In a document of 1485, the family is referred to as Cazolus, Cazoli, Cazola. Among the family's historical figures were Chiara Cazzola, spouse of Bernabò Visconti, and Pagano Cazzola, who was one of the compilers of the statutes of Milan. One included a consignor of Montabone.

== Diffusion ==

The surname Cazzola is popular in Northern Italy and is very common in the province of Vicenza (especially in the municipalities of Malo, Schio, Vicenza, Isola Vicentina, Arzignano, Monticello, Valdagno, Grumolo delle Abbadesse, Caldogno and Costabissara). It is common also in the province of Alessandria (Acqui Terme and Alessandria), in the province of Asti (Montabone and Vaglio Serra) in the province of Pavia (Voghera, Verrua Po, Pavia, Pinarolo Po, Castelletto di Branduzzo and Bressana Bottarone), in province of Sondrio (Cosio Valtellino), in the province of Ferrara (Ferrara, Goro and Copparo) in the province of Bologna (Bologna and Argelato) as well as in Genoa and Savona.

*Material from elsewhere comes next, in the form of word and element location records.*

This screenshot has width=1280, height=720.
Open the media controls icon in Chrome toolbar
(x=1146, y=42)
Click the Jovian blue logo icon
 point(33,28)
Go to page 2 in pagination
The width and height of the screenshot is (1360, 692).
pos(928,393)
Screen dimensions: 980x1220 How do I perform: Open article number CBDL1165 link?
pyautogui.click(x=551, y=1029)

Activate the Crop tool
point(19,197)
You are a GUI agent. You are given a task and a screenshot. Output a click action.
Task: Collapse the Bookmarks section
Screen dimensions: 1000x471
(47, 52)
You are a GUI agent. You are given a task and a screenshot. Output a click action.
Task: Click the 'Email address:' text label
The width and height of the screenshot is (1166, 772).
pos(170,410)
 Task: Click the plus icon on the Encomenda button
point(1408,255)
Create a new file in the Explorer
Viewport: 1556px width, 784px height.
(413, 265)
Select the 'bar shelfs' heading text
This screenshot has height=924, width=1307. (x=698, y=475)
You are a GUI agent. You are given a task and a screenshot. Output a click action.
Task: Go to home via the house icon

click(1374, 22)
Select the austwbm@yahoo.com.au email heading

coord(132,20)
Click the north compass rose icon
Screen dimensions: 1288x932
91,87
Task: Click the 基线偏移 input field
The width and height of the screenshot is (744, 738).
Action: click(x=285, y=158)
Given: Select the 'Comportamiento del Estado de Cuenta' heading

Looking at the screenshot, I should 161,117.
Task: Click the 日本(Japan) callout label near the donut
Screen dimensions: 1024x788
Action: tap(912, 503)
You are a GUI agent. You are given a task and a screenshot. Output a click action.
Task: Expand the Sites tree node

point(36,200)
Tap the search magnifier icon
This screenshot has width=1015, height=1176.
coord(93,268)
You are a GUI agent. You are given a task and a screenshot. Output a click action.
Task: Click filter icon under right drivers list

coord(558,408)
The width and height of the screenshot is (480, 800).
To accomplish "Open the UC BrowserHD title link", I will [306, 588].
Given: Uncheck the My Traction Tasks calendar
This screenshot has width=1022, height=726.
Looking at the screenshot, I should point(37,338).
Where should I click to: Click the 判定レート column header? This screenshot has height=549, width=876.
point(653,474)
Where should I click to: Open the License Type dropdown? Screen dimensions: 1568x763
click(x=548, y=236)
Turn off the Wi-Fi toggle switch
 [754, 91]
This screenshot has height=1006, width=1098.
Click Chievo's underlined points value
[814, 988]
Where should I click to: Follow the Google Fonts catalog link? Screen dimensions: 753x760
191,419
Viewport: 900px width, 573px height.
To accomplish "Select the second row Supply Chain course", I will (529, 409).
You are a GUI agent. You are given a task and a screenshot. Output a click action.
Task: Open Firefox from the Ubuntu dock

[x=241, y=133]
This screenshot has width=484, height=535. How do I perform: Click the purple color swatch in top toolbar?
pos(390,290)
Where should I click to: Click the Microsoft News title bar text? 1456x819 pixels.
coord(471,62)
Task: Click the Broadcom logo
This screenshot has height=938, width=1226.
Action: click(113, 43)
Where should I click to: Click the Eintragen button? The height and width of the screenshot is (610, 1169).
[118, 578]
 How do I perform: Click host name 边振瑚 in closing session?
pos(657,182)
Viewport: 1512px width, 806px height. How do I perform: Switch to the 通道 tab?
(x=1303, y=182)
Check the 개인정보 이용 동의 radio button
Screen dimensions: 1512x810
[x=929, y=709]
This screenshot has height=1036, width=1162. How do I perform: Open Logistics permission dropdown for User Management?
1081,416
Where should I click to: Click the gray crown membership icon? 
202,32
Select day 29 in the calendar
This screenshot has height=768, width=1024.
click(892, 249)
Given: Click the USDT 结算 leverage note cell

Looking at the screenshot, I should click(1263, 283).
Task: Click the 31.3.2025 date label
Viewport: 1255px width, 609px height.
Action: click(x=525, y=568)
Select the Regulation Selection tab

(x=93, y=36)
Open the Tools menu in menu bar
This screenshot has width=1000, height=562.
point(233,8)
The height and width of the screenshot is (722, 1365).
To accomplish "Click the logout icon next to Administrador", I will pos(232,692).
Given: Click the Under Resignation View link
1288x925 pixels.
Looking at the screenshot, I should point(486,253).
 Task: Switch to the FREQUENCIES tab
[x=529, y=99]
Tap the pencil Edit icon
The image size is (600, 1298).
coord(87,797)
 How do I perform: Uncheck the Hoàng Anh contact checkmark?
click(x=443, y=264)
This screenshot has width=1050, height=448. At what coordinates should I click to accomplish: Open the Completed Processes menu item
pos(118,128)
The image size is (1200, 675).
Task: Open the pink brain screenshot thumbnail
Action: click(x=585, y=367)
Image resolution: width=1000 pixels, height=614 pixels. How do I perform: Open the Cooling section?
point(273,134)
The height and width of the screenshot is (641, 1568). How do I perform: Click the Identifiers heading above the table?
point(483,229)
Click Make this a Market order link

From Italian emigration to North America, this surname is also present in the United States primarily in New York, Florida and Texas.

== Notables ==

Notable Cazzola's include Alfredo (businessman), Clementina (theater actress), Fabio (ex-footballer), Gabriele (director and television writer), Giuliano (economist and politician), Paola (motorcyclist), Pier Giorgio (sprinter), Pietro (entrepreneur), Umberto (footballer) and Riccardo (footballer), Walter (computer scientist).